TASK TO COMPLETE:
Look below for the line that has "Task: Open the 一致性评价 menu". Set down the lines from there through the line that has "Open the Business", exactly as written.

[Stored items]
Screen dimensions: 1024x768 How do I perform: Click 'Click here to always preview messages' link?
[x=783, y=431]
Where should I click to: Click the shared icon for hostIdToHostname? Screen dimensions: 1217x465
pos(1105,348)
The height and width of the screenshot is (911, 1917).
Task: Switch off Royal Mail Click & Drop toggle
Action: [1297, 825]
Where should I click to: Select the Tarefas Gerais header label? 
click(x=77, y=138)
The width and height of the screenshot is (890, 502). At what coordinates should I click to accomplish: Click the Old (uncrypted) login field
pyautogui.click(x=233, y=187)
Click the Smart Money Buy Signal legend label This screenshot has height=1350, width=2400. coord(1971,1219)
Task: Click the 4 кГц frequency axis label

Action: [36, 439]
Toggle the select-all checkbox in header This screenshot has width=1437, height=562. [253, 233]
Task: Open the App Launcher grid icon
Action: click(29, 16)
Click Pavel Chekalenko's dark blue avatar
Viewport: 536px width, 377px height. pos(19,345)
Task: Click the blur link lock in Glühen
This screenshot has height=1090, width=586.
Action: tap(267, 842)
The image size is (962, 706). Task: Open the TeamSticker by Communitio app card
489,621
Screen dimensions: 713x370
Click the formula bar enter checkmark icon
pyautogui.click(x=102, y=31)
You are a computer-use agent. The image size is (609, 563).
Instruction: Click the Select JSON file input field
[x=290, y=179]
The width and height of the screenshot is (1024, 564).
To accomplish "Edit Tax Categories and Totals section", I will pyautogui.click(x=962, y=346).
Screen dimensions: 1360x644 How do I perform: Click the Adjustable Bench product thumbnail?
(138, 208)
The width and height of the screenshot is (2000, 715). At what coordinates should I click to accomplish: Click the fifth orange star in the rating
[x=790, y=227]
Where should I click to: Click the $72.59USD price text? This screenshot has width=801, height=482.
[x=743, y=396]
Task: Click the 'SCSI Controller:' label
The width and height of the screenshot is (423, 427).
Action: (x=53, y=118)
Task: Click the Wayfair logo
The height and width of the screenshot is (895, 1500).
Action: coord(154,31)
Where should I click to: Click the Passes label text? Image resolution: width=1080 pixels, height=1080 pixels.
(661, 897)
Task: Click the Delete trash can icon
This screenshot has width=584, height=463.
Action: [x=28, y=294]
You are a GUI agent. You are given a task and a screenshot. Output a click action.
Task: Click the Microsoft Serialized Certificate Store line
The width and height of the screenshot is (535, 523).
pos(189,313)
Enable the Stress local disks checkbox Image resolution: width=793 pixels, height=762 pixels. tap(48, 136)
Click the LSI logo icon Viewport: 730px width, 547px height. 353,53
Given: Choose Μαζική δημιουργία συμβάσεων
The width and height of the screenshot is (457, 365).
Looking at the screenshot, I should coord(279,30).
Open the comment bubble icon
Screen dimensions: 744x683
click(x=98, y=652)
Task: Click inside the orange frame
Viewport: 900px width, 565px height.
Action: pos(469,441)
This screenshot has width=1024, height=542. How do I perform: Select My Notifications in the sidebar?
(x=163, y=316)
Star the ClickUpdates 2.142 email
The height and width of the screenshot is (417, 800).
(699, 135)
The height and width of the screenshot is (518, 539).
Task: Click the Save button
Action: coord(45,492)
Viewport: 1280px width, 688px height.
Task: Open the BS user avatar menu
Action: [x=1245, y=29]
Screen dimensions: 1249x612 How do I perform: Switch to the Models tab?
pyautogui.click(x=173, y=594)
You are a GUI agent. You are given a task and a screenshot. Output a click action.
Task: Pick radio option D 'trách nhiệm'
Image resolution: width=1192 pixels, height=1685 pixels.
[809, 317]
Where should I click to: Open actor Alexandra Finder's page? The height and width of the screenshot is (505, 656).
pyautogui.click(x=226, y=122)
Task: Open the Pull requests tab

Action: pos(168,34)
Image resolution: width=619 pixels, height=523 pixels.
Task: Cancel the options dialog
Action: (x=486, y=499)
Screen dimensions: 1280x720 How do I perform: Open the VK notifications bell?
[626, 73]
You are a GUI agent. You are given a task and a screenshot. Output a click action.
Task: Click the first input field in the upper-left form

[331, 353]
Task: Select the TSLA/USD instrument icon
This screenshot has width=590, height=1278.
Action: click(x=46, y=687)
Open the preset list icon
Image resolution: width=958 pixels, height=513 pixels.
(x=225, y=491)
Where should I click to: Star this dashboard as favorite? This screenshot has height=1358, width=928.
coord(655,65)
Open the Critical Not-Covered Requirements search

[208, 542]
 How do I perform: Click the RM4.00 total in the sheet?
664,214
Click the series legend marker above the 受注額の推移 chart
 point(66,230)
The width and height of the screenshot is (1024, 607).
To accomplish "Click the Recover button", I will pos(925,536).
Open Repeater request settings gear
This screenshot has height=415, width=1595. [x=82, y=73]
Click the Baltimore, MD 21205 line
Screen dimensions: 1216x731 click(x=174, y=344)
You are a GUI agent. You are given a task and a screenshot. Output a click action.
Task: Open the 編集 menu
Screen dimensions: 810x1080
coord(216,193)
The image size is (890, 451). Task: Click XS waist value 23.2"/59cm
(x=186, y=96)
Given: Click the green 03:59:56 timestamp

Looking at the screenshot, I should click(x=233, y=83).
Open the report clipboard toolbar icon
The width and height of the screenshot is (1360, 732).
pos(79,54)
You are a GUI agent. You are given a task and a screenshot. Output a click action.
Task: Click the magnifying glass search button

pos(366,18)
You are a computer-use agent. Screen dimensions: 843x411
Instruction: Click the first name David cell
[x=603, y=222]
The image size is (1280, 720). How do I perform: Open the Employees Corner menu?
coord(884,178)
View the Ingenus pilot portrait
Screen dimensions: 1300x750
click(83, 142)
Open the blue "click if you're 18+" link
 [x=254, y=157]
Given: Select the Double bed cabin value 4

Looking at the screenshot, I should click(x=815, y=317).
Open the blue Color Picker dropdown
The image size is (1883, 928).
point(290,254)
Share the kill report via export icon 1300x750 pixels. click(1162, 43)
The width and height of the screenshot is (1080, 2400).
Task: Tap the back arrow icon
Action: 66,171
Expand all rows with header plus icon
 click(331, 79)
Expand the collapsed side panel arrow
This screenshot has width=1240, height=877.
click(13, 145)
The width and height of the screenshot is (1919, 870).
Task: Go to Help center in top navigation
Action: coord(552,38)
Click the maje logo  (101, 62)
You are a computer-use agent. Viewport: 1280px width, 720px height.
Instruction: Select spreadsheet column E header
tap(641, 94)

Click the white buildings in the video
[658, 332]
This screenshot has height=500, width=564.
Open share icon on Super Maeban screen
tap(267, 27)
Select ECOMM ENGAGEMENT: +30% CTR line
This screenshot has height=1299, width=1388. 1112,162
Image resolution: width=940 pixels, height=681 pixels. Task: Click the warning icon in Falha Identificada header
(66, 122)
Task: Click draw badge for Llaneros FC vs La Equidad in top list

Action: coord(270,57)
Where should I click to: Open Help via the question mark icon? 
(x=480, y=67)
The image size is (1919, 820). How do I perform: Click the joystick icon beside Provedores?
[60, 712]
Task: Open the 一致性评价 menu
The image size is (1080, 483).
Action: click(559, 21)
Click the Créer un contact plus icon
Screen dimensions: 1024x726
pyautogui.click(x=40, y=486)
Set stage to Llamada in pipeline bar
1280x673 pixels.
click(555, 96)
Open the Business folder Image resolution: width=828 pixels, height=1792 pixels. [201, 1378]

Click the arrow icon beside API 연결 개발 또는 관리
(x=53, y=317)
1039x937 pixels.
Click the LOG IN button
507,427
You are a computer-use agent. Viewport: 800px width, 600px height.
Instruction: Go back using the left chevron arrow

RESULT BELOW:
Task: Open the 一致性评价 menu
The image size is (1080, 483).
Action: click(559, 21)
Click the Créer un contact plus icon
Screen dimensions: 1024x726
pyautogui.click(x=40, y=486)
Set stage to Llamada in pipeline bar
1280x673 pixels.
click(555, 96)
Open the Business folder Image resolution: width=828 pixels, height=1792 pixels. [201, 1378]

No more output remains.